Stuart Bishop <stuart@stuartbishop.net> writes:
> I've tracked down some crashes we are having and produced a test case using
> the nasty data. The sample data used to trigger the crash is 6MB in size. It
> doesn't crash immediately, instead chewing up CPU for several minutes before
> crashing.
> http://launchpadlibrarian.net/9501485/crashme.sql
This example crashes CVS HEAD as well. It appears that pg_qsort is
going into infinite recursion, which surely ought to be impossible ...
unless the comparison function is giving self-inconsistent results.
Which it looks like it is: compareWORD() is written in such a way that
it will never return zero, which cannot be right. Given two inputs
that are in fact equal, the result will depend on the order in which
they are presented, which is sufficient to confuse any sort algorithm.

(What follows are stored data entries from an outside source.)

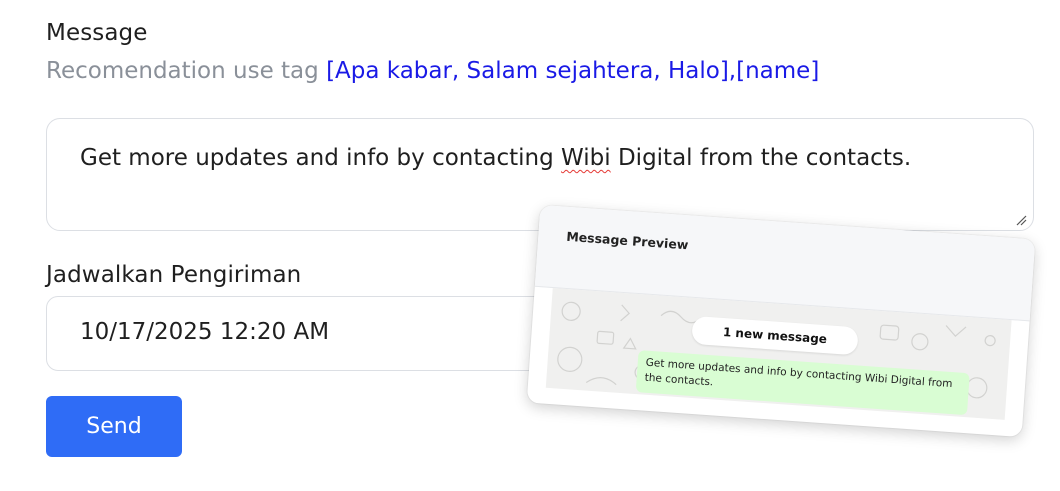 The width and height of the screenshot is (1060, 491). Describe the element at coordinates (1021, 220) in the screenshot. I see `resize-handle-icon` at that location.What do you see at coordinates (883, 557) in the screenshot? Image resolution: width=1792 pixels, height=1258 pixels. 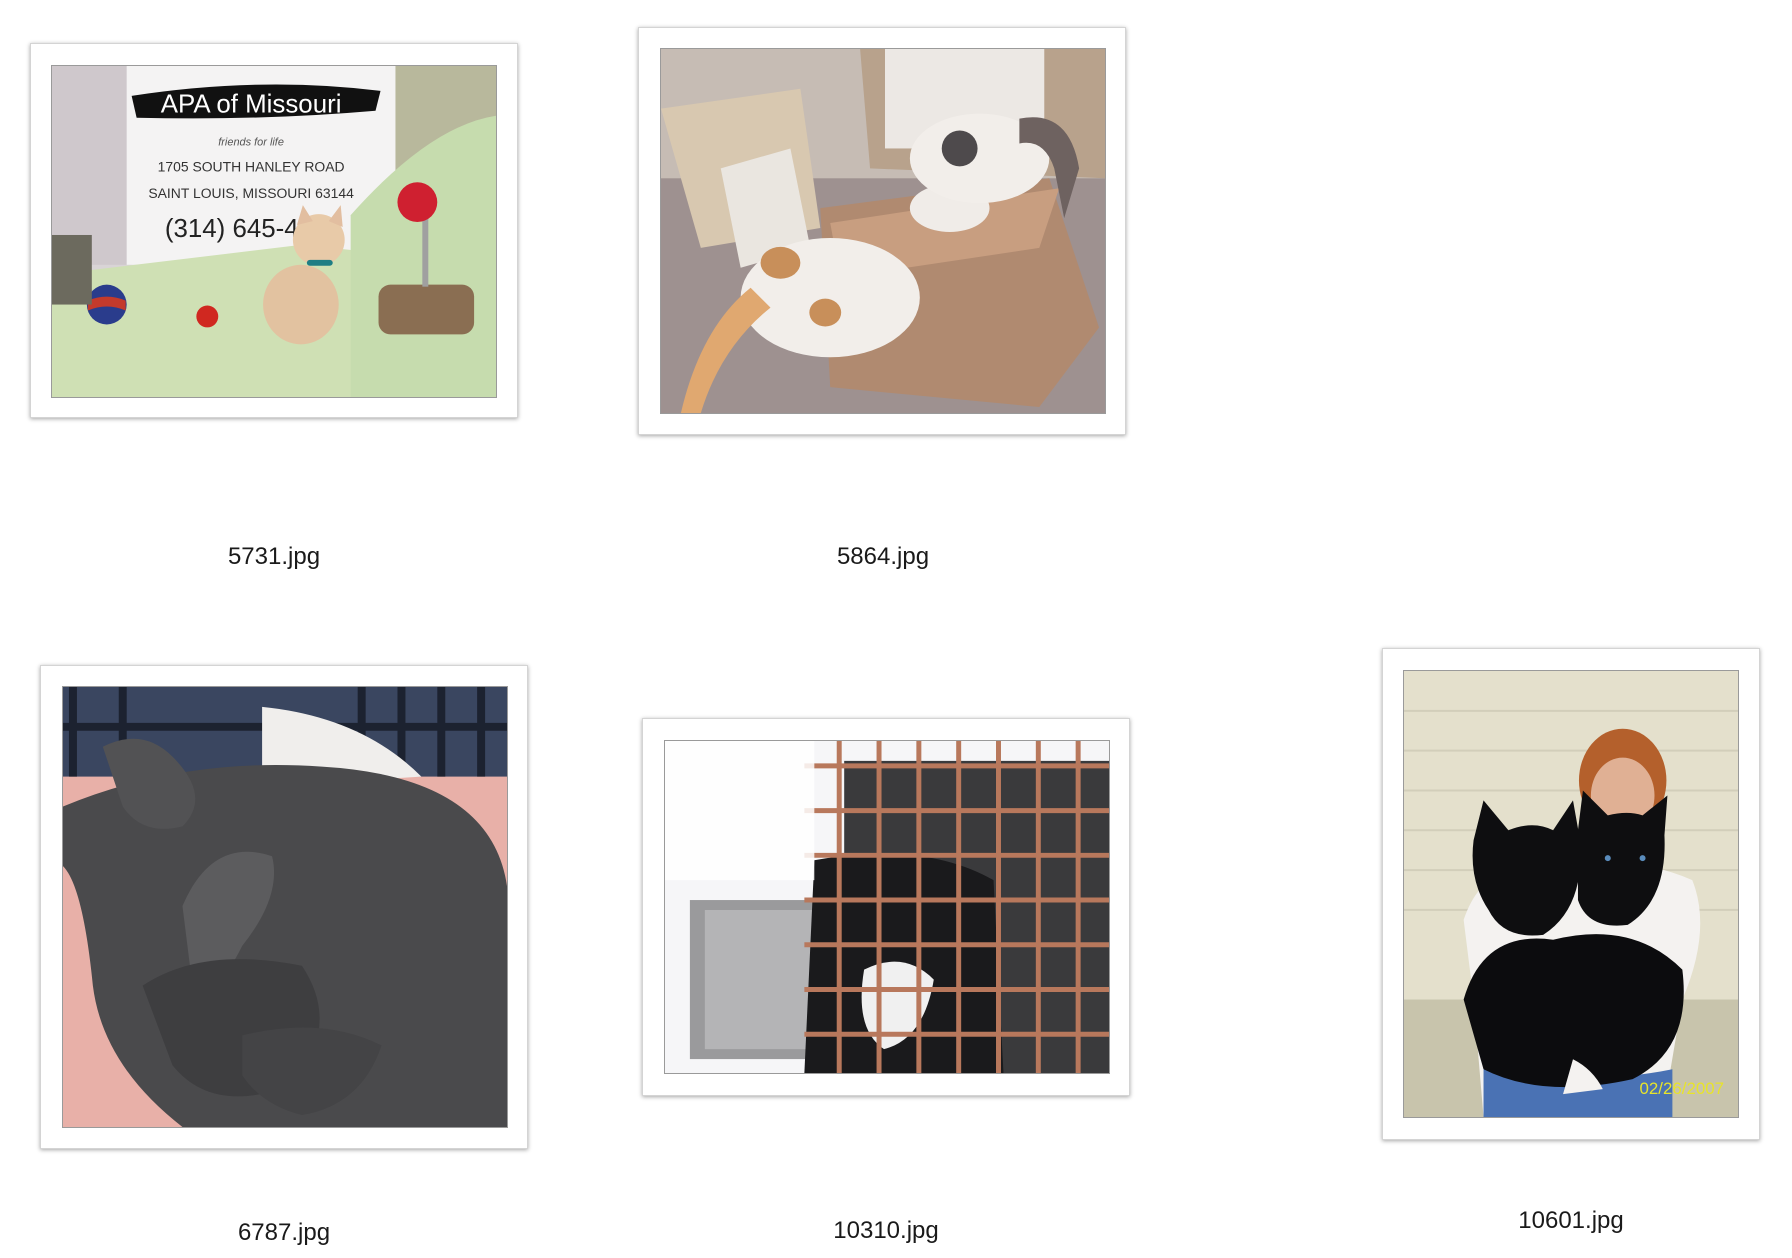 I see `file-name-label: 5864.jpg` at bounding box center [883, 557]. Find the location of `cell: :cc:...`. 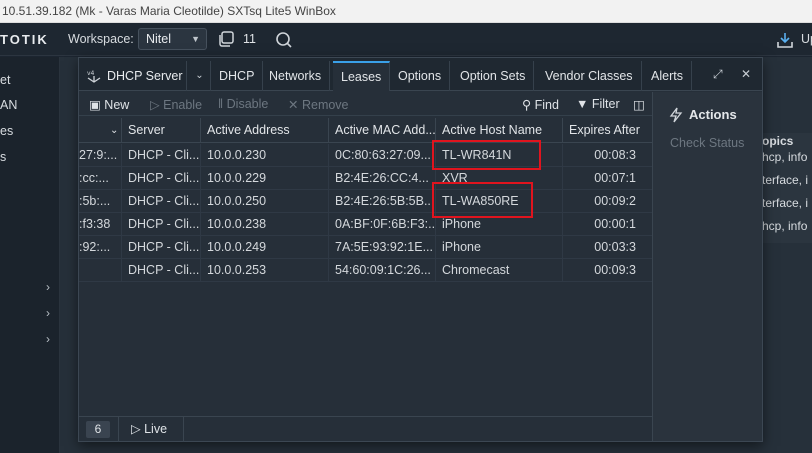

cell: :cc:... is located at coordinates (100, 178).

And sure enough, that's what is being compared:
(gdb) f 0
#0 0x00000000005d9c37 in compareWORD (a=0x2aaaaeec2048, b=0x2aaaaeec69c8)
at to_tsany.c:37
37 int res = strncmp(
(gdb) p *(ParsedWord *) a
$1 = {len = 1, nvariant = 0, pos = {pos = 16383, apos = 0x3fff},
word = 0x2aaab547da78 "0", alen = 0}
(gdb) p *(ParsedWord *) b
$2 = {len = 1, nvariant = 0, pos = {pos = 16383, apos = 0x3fff},
word = 0x2aaab988c710 "0", alen = 0}
(gdb)
It may be that this is a "not supposed to happen" case because there
shouldn't be any equal items in the sort input; in which case there
is some other bug involved too. But I would say that compareWORD
is broken nonetheless.
Teodor, Oleg, your thoughts?
regards, tom lane